Turn the lines of the records below, from the line with "You are a GUI" to the line with "click(499, 112)" (both included), into a numbered list. Skip any blank lines and leave the pictures out.

• **Provided data**:
- - - - -
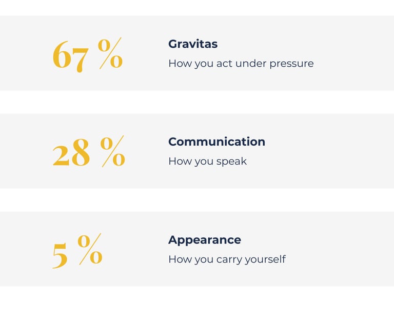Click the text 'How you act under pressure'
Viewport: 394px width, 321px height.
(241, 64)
- - - - -
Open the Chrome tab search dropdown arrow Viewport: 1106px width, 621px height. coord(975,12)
- - - - -
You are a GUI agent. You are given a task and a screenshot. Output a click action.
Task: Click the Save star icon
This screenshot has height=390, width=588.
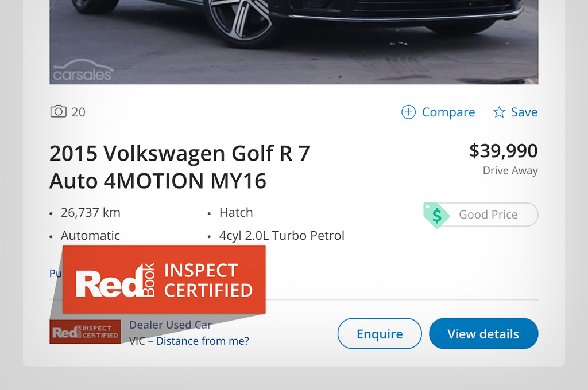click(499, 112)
- - - - -
• **Result**:
1. You are a GUI agent. You are given a task and a screenshot. Output a click action.
2. Task: Click the Save star icon
3. This screenshot has height=390, width=588.
4. click(499, 112)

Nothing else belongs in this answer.